-------- Records shown --------
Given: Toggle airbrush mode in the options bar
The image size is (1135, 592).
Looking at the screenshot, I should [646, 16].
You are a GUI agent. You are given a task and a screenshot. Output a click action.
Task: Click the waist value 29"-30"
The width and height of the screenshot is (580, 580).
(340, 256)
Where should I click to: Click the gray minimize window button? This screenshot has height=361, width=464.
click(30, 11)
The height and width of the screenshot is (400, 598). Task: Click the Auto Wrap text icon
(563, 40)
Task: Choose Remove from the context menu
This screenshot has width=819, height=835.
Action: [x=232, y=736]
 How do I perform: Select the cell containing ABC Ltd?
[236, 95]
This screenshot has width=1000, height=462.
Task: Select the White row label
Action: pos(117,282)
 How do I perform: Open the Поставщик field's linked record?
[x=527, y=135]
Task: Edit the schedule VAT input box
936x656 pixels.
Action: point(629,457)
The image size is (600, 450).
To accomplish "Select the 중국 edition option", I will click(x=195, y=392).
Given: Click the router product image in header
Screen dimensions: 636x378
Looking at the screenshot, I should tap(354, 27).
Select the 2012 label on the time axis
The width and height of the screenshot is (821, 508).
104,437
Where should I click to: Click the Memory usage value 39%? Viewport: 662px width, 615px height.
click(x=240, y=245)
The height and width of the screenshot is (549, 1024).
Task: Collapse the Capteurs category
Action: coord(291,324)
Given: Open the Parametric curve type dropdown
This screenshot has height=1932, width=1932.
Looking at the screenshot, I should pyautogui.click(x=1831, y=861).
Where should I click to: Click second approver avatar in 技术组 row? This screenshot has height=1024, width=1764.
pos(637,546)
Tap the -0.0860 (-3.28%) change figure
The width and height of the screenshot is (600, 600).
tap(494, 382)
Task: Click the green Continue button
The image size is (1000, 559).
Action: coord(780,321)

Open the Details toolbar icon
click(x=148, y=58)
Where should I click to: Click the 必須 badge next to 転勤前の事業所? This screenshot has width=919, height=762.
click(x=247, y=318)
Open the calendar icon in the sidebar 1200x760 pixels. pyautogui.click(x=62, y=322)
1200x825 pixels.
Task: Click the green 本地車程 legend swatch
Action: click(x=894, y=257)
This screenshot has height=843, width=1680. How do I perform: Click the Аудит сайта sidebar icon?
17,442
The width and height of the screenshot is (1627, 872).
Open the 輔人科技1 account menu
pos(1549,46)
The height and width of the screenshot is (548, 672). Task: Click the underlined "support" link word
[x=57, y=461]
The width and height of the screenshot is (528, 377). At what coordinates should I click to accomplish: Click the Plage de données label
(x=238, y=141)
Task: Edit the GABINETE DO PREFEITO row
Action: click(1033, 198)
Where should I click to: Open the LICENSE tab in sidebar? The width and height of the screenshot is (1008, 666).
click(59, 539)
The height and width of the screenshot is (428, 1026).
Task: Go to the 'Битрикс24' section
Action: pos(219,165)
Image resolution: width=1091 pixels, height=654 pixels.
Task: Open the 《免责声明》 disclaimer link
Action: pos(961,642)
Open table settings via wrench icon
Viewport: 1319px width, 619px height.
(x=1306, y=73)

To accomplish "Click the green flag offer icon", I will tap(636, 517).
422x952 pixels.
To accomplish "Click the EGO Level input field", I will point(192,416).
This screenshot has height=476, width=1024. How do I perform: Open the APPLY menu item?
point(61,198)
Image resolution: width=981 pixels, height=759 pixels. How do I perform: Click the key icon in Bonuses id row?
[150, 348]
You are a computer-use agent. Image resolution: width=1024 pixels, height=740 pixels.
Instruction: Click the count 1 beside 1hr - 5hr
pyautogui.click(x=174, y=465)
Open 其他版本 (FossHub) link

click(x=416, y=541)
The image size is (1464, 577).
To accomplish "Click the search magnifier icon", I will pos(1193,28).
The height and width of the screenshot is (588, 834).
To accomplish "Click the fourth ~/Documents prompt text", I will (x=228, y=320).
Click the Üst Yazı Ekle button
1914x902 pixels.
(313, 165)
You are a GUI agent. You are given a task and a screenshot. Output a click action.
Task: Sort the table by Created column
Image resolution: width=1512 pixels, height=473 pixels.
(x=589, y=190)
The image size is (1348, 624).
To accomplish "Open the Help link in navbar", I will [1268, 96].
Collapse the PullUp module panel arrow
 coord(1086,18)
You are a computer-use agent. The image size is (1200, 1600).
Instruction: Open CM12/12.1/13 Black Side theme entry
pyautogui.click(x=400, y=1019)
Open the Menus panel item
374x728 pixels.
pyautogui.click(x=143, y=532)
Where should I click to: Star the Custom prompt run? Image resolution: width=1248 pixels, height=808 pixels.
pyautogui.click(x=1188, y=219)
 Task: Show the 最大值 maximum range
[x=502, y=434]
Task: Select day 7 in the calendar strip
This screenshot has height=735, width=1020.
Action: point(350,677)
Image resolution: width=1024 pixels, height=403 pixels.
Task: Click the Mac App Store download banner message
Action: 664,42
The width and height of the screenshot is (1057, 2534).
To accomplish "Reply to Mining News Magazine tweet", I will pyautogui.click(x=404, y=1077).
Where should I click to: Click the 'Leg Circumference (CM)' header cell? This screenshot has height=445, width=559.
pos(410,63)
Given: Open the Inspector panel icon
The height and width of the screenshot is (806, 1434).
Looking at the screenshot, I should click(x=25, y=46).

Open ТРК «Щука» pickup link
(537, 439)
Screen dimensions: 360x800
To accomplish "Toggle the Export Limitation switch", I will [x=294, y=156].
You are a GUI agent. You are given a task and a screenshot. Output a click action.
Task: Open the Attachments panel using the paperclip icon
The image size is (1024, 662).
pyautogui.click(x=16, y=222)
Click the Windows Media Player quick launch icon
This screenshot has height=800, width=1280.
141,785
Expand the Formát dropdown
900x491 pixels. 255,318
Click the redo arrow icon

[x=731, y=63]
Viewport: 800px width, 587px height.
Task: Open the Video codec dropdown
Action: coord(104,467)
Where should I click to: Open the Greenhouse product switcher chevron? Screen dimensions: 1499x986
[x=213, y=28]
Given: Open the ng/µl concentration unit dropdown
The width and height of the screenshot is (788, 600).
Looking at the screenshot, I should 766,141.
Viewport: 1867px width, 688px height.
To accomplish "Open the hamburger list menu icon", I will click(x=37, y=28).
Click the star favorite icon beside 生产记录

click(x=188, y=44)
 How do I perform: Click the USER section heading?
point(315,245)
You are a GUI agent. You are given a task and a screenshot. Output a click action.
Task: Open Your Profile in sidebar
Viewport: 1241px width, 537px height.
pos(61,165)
--------
▸ What this task involves:
What's wanted here is every record, retyped exactly as shown above.

▸ Exercise output:
Given: Toggle airbrush mode in the options bar
The image size is (1135, 592).
Looking at the screenshot, I should [646, 16].
You are a GUI agent. You are given a task and a screenshot. Output a click action.
Task: Click the waist value 29"-30"
The width and height of the screenshot is (580, 580).
(340, 256)
Where should I click to: Click the gray minimize window button? This screenshot has height=361, width=464.
click(30, 11)
The height and width of the screenshot is (400, 598). Task: Click the Auto Wrap text icon
(563, 40)
Task: Choose Remove from the context menu
This screenshot has width=819, height=835.
Action: [x=232, y=736]
 How do I perform: Select the cell containing ABC Ltd?
[236, 95]
This screenshot has width=1000, height=462.
Task: Select the White row label
Action: pos(117,282)
 How do I perform: Open the Поставщик field's linked record?
[x=527, y=135]
Task: Edit the schedule VAT input box
936x656 pixels.
Action: point(629,457)
The image size is (600, 450).
To accomplish "Select the 중국 edition option", I will click(x=195, y=392).
Given: Click the router product image in header
Screen dimensions: 636x378
Looking at the screenshot, I should tap(354, 27).
Select the 2012 label on the time axis
The width and height of the screenshot is (821, 508).
104,437
Where should I click to: Click the Memory usage value 39%? Viewport: 662px width, 615px height.
click(x=240, y=245)
The height and width of the screenshot is (549, 1024).
Task: Collapse the Capteurs category
Action: coord(291,324)
Given: Open the Parametric curve type dropdown
This screenshot has height=1932, width=1932.
Looking at the screenshot, I should pyautogui.click(x=1831, y=861).
Where should I click to: Click second approver avatar in 技术组 row? This screenshot has height=1024, width=1764.
pos(637,546)
Tap the -0.0860 (-3.28%) change figure
The width and height of the screenshot is (600, 600).
tap(494, 382)
Task: Click the green Continue button
The image size is (1000, 559).
Action: coord(780,321)

Open the Details toolbar icon
click(x=148, y=58)
Where should I click to: Click the 必須 badge next to 転勤前の事業所? This screenshot has width=919, height=762.
click(x=247, y=318)
Open the calendar icon in the sidebar 1200x760 pixels. pyautogui.click(x=62, y=322)
1200x825 pixels.
Task: Click the green 本地車程 legend swatch
Action: click(x=894, y=257)
This screenshot has height=843, width=1680. How do I perform: Click the Аудит сайта sidebar icon?
17,442
The width and height of the screenshot is (1627, 872).
Open the 輔人科技1 account menu
pos(1549,46)
The height and width of the screenshot is (548, 672). Task: Click the underlined "support" link word
[x=57, y=461]
The width and height of the screenshot is (528, 377). At what coordinates should I click to accomplish: Click the Plage de données label
(x=238, y=141)
Task: Edit the GABINETE DO PREFEITO row
Action: click(1033, 198)
Where should I click to: Open the LICENSE tab in sidebar? The width and height of the screenshot is (1008, 666).
click(59, 539)
The height and width of the screenshot is (428, 1026).
Task: Go to the 'Битрикс24' section
Action: pos(219,165)
Image resolution: width=1091 pixels, height=654 pixels.
Task: Open the 《免责声明》 disclaimer link
Action: pos(961,642)
Open table settings via wrench icon
Viewport: 1319px width, 619px height.
(x=1306, y=73)

To accomplish "Click the green flag offer icon", I will tap(636, 517).
422x952 pixels.
To accomplish "Click the EGO Level input field", I will point(192,416).
This screenshot has height=476, width=1024. How do I perform: Open the APPLY menu item?
point(61,198)
Image resolution: width=981 pixels, height=759 pixels. How do I perform: Click the key icon in Bonuses id row?
[150, 348]
You are a computer-use agent. Image resolution: width=1024 pixels, height=740 pixels.
Instruction: Click the count 1 beside 1hr - 5hr
pyautogui.click(x=174, y=465)
Open 其他版本 (FossHub) link

click(x=416, y=541)
The image size is (1464, 577).
To accomplish "Click the search magnifier icon", I will pos(1193,28).
The height and width of the screenshot is (588, 834).
To accomplish "Click the fourth ~/Documents prompt text", I will (x=228, y=320).
Click the Üst Yazı Ekle button
1914x902 pixels.
(313, 165)
You are a GUI agent. You are given a task and a screenshot. Output a click action.
Task: Sort the table by Created column
Image resolution: width=1512 pixels, height=473 pixels.
(x=589, y=190)
The image size is (1348, 624).
To accomplish "Open the Help link in navbar", I will [1268, 96].
Collapse the PullUp module panel arrow
 coord(1086,18)
You are a computer-use agent. The image size is (1200, 1600).
Instruction: Open CM12/12.1/13 Black Side theme entry
pyautogui.click(x=400, y=1019)
Open the Menus panel item
374x728 pixels.
pyautogui.click(x=143, y=532)
Where should I click to: Star the Custom prompt run? Image resolution: width=1248 pixels, height=808 pixels.
pyautogui.click(x=1188, y=219)
 Task: Show the 最大值 maximum range
[x=502, y=434]
Task: Select day 7 in the calendar strip
This screenshot has height=735, width=1020.
Action: point(350,677)
Image resolution: width=1024 pixels, height=403 pixels.
Task: Click the Mac App Store download banner message
Action: 664,42
The width and height of the screenshot is (1057, 2534).
To accomplish "Reply to Mining News Magazine tweet", I will pyautogui.click(x=404, y=1077).
Where should I click to: Click the 'Leg Circumference (CM)' header cell? This screenshot has height=445, width=559.
pos(410,63)
Given: Open the Inspector panel icon
The height and width of the screenshot is (806, 1434).
Looking at the screenshot, I should click(x=25, y=46).

Open ТРК «Щука» pickup link
(537, 439)
Screen dimensions: 360x800
To accomplish "Toggle the Export Limitation switch", I will [x=294, y=156].
You are a GUI agent. You are given a task and a screenshot. Output a click action.
Task: Open the Attachments panel using the paperclip icon
The image size is (1024, 662).
pyautogui.click(x=16, y=222)
Click the Windows Media Player quick launch icon
This screenshot has height=800, width=1280.
141,785
Expand the Formát dropdown
900x491 pixels. 255,318
Click the redo arrow icon

[x=731, y=63]
Viewport: 800px width, 587px height.
Task: Open the Video codec dropdown
Action: coord(104,467)
Where should I click to: Open the Greenhouse product switcher chevron? Screen dimensions: 1499x986
[x=213, y=28]
Given: Open the ng/µl concentration unit dropdown
The width and height of the screenshot is (788, 600).
Looking at the screenshot, I should 766,141.
Viewport: 1867px width, 688px height.
To accomplish "Open the hamburger list menu icon", I will click(x=37, y=28).
Click the star favorite icon beside 生产记录

click(x=188, y=44)
 How do I perform: Click the USER section heading?
point(315,245)
You are a GUI agent. You are given a task and a screenshot. Output a click action.
Task: Open Your Profile in sidebar
Viewport: 1241px width, 537px height.
pos(61,165)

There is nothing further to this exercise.